* BRIEF:
In the data below, locate each line with the word "screenshot" and list it.

* SOURCE DATA:
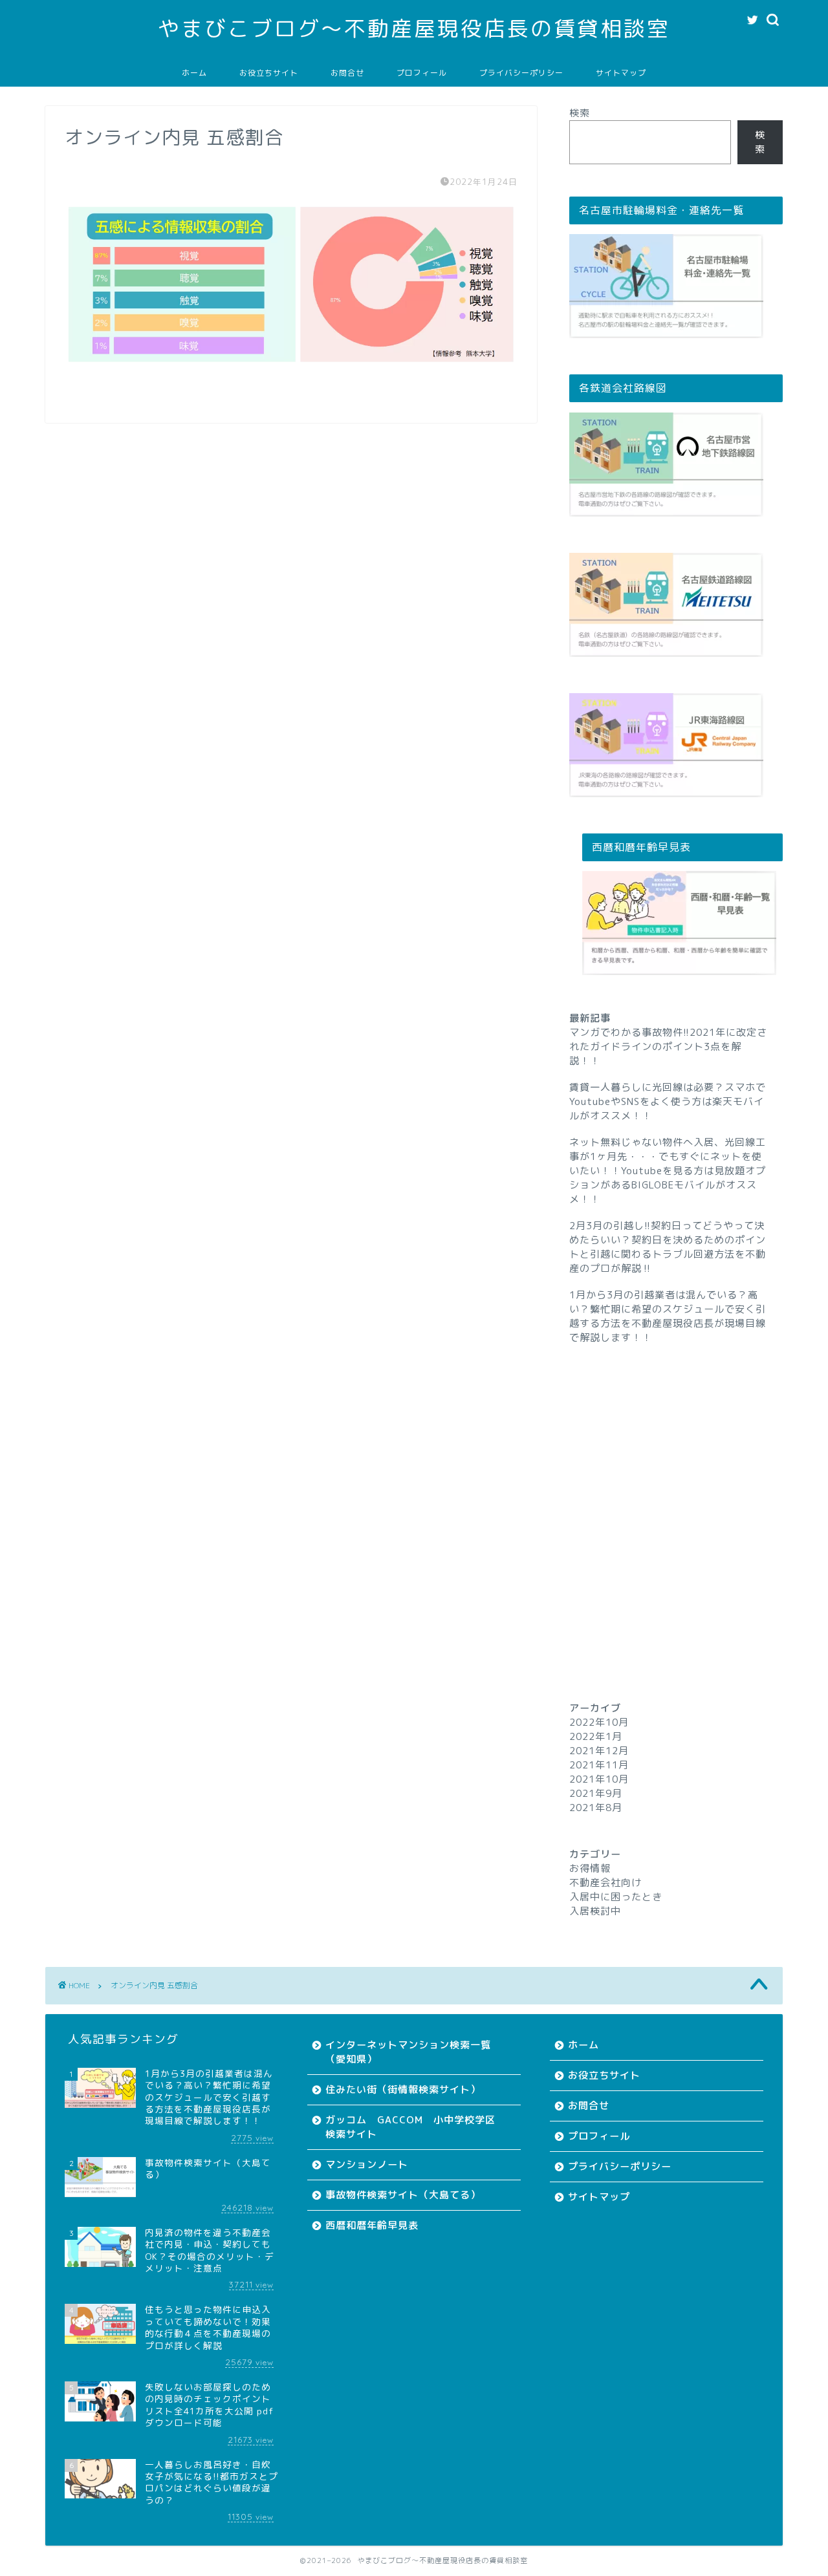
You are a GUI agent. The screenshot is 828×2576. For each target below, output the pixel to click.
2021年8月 (595, 1807)
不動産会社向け (605, 1882)
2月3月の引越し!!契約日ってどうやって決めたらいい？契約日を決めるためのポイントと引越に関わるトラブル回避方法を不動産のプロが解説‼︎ (667, 1247)
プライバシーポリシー (521, 73)
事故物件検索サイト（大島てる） (403, 2195)
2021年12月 (599, 1750)
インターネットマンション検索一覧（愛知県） (408, 2052)
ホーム (194, 73)
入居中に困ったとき (615, 1897)
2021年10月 (599, 1779)
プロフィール (422, 73)
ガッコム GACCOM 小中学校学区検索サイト (410, 2127)
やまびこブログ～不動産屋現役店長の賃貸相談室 (414, 28)
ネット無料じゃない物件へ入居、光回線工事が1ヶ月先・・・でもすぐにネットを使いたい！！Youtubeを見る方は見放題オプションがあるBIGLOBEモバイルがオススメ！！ (667, 1170)
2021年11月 (599, 1765)
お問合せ (347, 73)
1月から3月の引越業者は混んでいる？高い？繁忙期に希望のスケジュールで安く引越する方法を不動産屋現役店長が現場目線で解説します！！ (667, 1316)
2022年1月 (595, 1736)
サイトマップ (621, 73)
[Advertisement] (676, 1499)
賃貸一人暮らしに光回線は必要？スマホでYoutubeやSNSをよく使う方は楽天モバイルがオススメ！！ (667, 1101)
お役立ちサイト (268, 73)
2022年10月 (599, 1722)
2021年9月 (595, 1793)
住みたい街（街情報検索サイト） (403, 2089)
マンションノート (366, 2164)
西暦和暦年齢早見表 (372, 2225)
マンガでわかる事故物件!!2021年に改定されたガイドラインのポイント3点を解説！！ (668, 1046)
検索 (579, 113)
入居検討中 (595, 1911)
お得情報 (590, 1868)
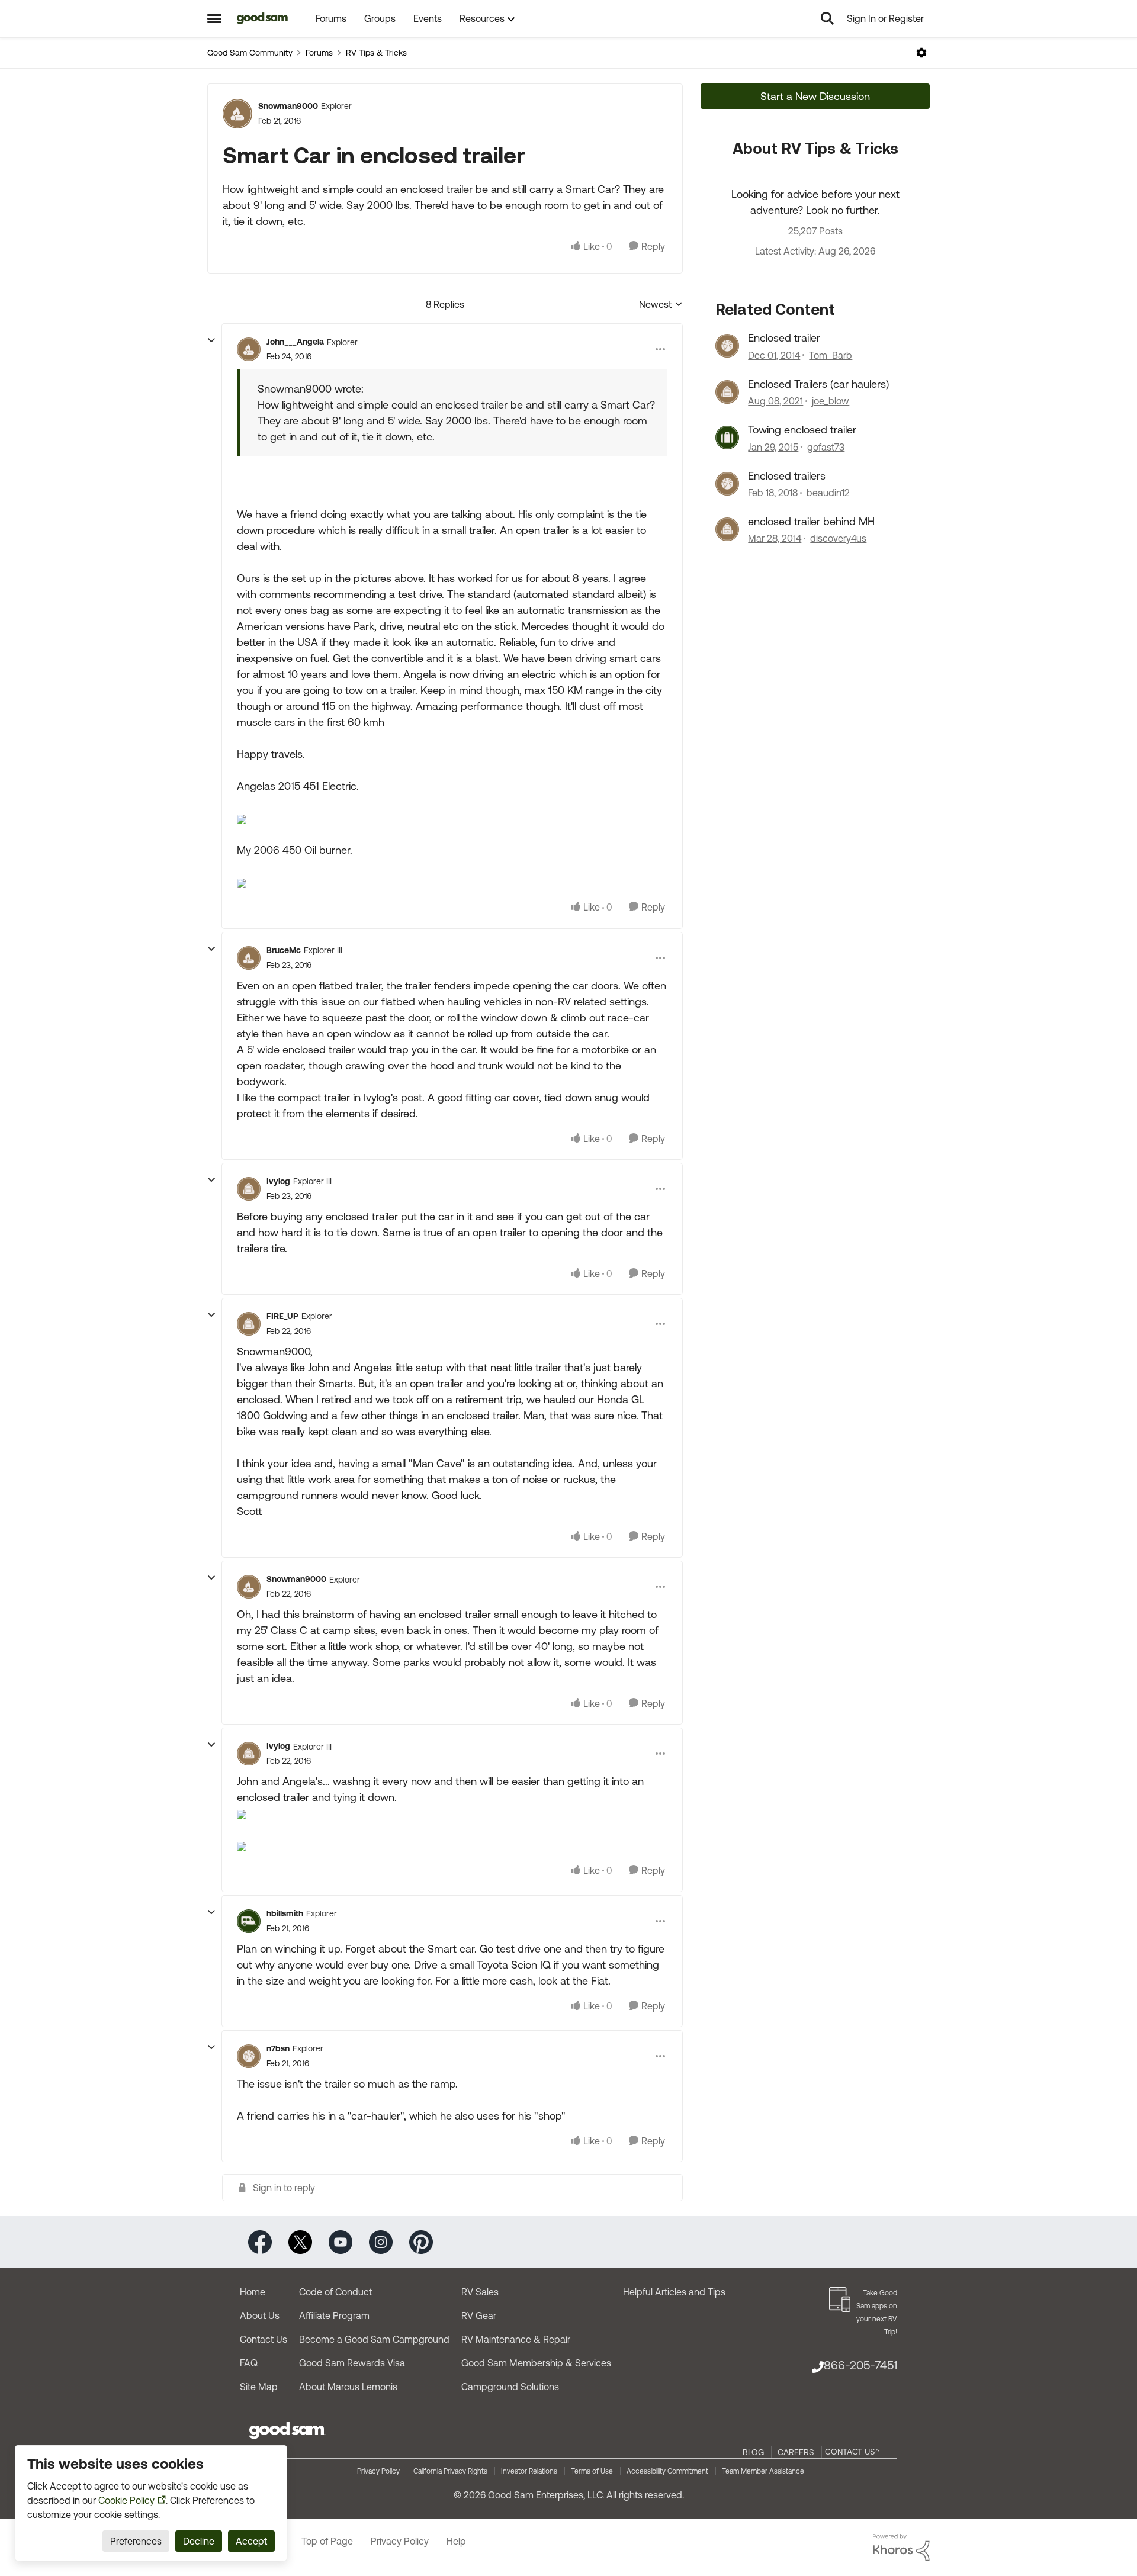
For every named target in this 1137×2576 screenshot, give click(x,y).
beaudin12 (828, 492)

* RESULT OF THIS TASK:
You are a GUI agent. The screenshot is 828×2576. For each target below, output the pixel to click.
For every named target in this 1137×2576 screenshot, give click(x,y).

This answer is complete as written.